Das hätte sich vermeiden lassen. Wenn der Verstorbene sie bei Lebzeiten selbst getroffen hätte. Durch ein klares Ja oder Nein zur Organspende. Doch eben dieses Ja oder Nein schieben die Menschen auf. Auf morgen, auf nächsten Monat, auf immer. Weil sie sich nicht mit dem eigenen Tod befassen möchten.

Nun will der Staat sie eben dazu zwingen. Wohlgemerkt: Er zwingt sie nicht, sich für oder gegen eine Organspende zu entscheiden, wenn die Post mit dem Informationsmaterial im Briefkasten liegt. Man kann diese Post auch ganz ignorieren. Aber schon die Kontaktaufnahme erscheint manchen als Zumutung. Sie sagen: Lasst mich in Ruhe, ich will nicht mit dem Thema Tod behelligt werden.
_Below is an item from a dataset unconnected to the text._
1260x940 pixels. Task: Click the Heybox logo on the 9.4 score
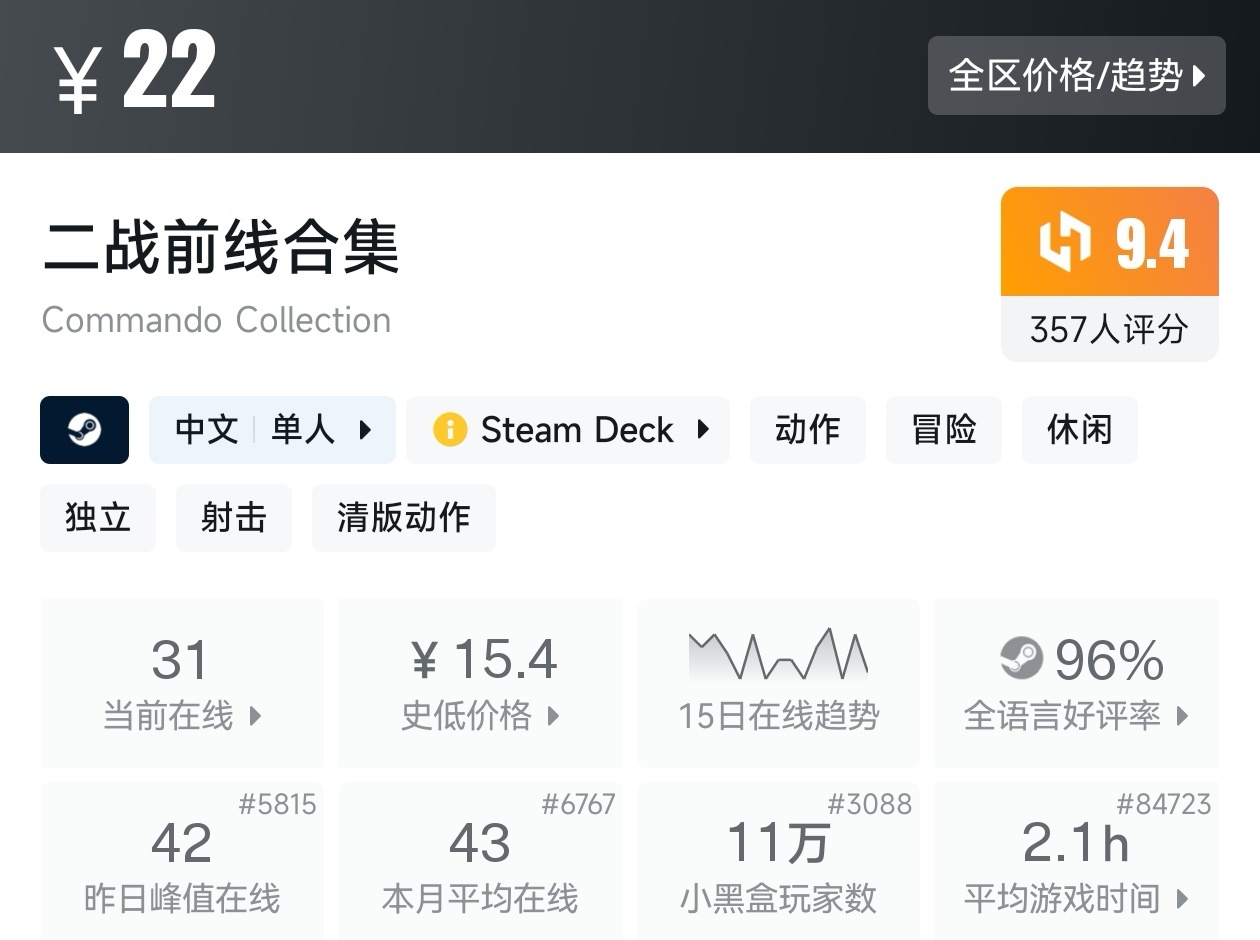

Doch es geht nicht nur um den Tod, sondern auch um Perspektiven, die die eigene Entscheidung anderen Menschen bringt, deren Leben man durch eine Organspende verlängern könnte. So wie auch andere durch ihre Organspende mein Leben retten könnten.

Gewiss, indem der Staat via Krankenkassen auf die Menschen mit dem Thema Organspende zugeht, nötigt er ihnen etwas auf. Er zwingt sie, jedenfalls für einen Moment über das Problem nachzudenken, bevor sie die Post vielleicht in den Mülleimer werfen. Diese Aufforderung zum Grübeln ist dem ernsten Thema aber durchaus angemessen.

Andererseits gilt jedoch auch: Die Information, mit der der Staat da um Aufmerksamkeit bittet, muss gründlich sein. Sie muss sich mit den Ängsten der Menschen auseinandersetzen. Mit den durchaus heiklen Fragen des Hirntods als Voraussetzung für die Spende noch funktionstüchtiger Organe. Einem Zustand, in dem Körperfunktionen ja noch aufrechterhalten werden. Wie tot ist man da eigentlich? Sich mit solchen Fragen zu beschäftigen, ist schwer. Sehr schwer. Aber wer es nicht macht, stiehlt sich aus der Verantwortung — und wälzt das Problem im Zweifel auf überforderte Angehörige ab.